In work shared by Lumina Foundation, Communications Network posted diversity and inclusion resources that may be of assistance to communicators, senior administrators and the colleges and universities they lead. Specific to internal communications, they suggest using the institution’s intranets to foster inclusion, using newsletters to highlight diversity and equity efforts, and creating style guides for appropriately describing and illustrating diversity. If you are looking for examples to replicate, a number of public and private institutions have developed their own inclusivity-focused style guides, with some also referencing language in The Diversity Style Guide or A Progressive’s Style Guide.

Communications Network also encourages leadership-based communications that include diverse voices and that leaders “acknowledge the[ir] privilege and power” in internal and external communications, and they urge leaders to be humble. These narrative framings should be reflected in op-eds written by senior leaders, letters to the editor and to the community, statements on the institution’s website, and other touch points with key audiences. Develop and implement a comprehensive thought leadership plan for each leader identified. Review which leaders have been selected for writing opportunities on behalf of the institution and the prompts they were given to ensure their thought leadership to-dos from marketing and communication haven’t limited their contributions to the community. Allow your diversity and equity officer to write about topics of interest beyond inclusivity and assign other senior leaders to write about the diversity work they lead and value. Immediate adjustments to communications strategy based on these recommendations have the potential to positively impact campus culture and how welcome students, faculty and staff feel on campus.

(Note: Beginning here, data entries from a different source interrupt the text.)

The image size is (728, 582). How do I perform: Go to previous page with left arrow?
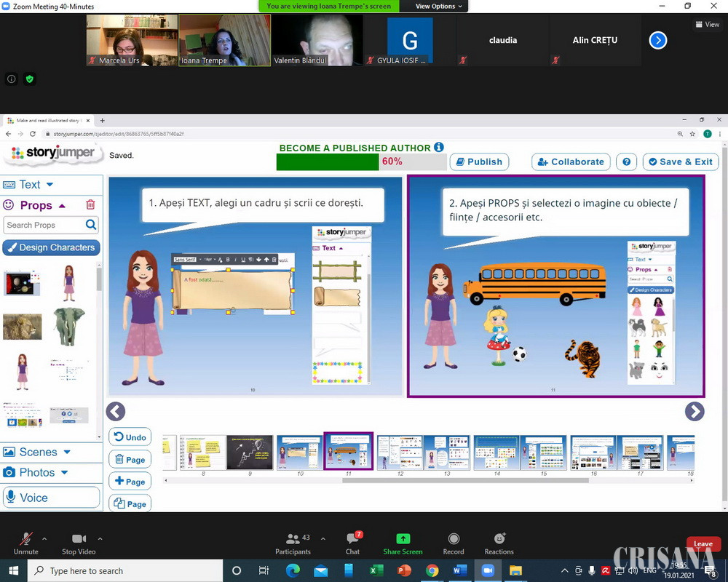point(116,411)
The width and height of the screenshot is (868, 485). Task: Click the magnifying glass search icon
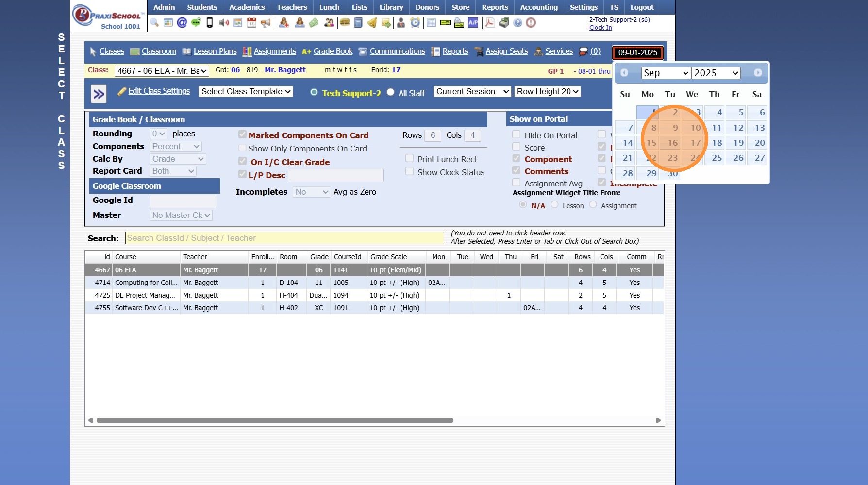(x=154, y=23)
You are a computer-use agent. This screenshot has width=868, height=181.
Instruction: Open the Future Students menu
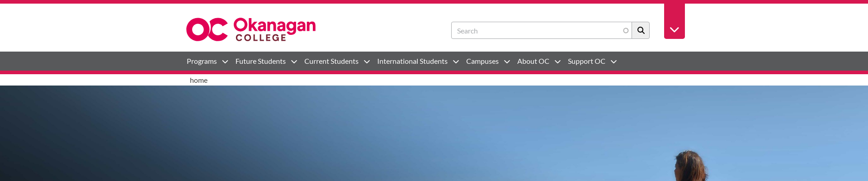click(260, 62)
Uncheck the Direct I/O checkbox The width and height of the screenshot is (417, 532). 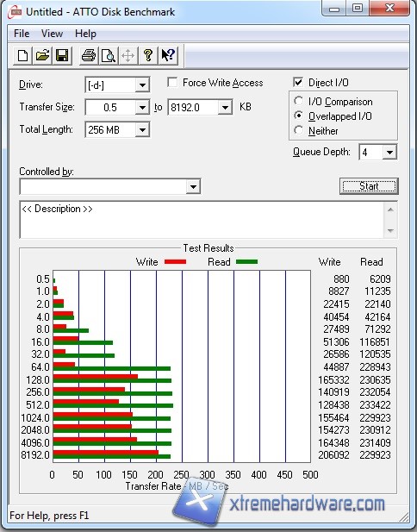tap(298, 83)
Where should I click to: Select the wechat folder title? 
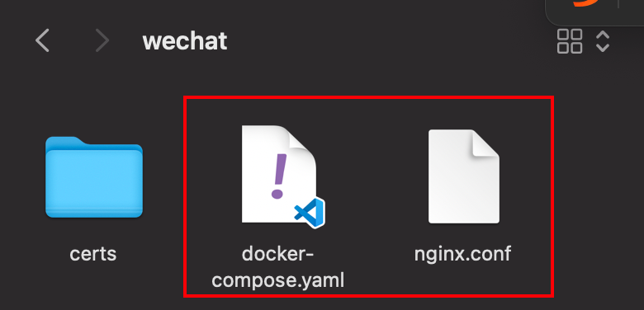[185, 41]
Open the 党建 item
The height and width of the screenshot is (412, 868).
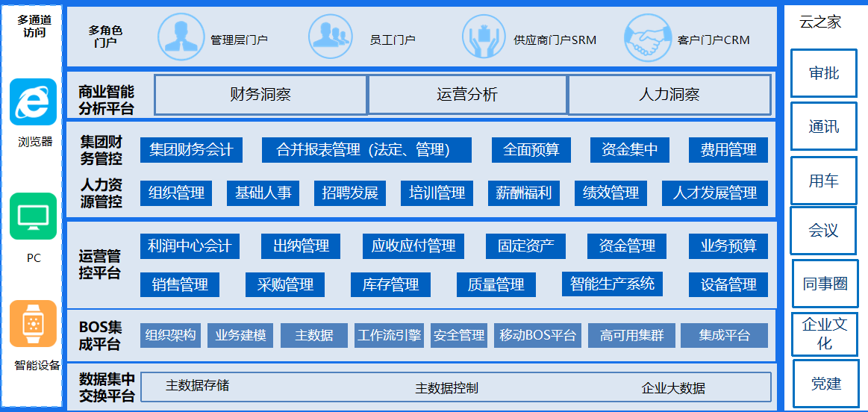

While the efforts noted above focus on the words and the vehicles for outreach, consideration should also be given to those who are asked to assist in advancing the messages. With faculty and academic advisers holding greater trust among first-year students, senior communicators should consider reaching out to those faculty members and advisers with the greatest political capital among students of color and asking for their assistance. Based on their insights, additional adjustments to communications and strategy may be needed.

And finally, the most fundamental question for our communications colleagues to ask is of our presidents and senior leaders: What are we doing to build trust and encourage diverse voices to be heard? While the crux of this piece is to provide communications guidance to and key questions for campus colleagues, we -- as communicators -- must ask and advocate for the concrete steps to provide opportunities for students of color to be heard on campus and to have opportunities for leadership roles beyond what are currently available. Words alone can’t address distrust. Language shared isn’t enough to build relationships. Communicators must have something to live, feel and experience to point to as progress as well as the follow-up actions and outcomes associated with our rhetoric. We can’t write language about opportunities, inclusivity and belonging if they don’t exist, because doing so will ring hollow for our audiences and point to even larger culture gaps on campus. Communications are strongest, especially on diversity and equity work, when forward momentum can be shared and the efforts behind them are authentic. As we all know, actions speak louder than words.

Communications continue to be critically important during COVID, and survey work suggests that leadership outreach and engagement efforts prior to and during the early pandemic days were not successful in building greater trust among Black students and students of color. The NSSE data for 2020 and its analysis provide insights for marketing and communications professionals to better connect and engage with students of color to build greater trust; we should use it to our advantage as the collective work needed to address the gap in trust is significant.

Teresa Valerio Parrot is principal of TVP Communications, a national public relations agency solely focused on higher education.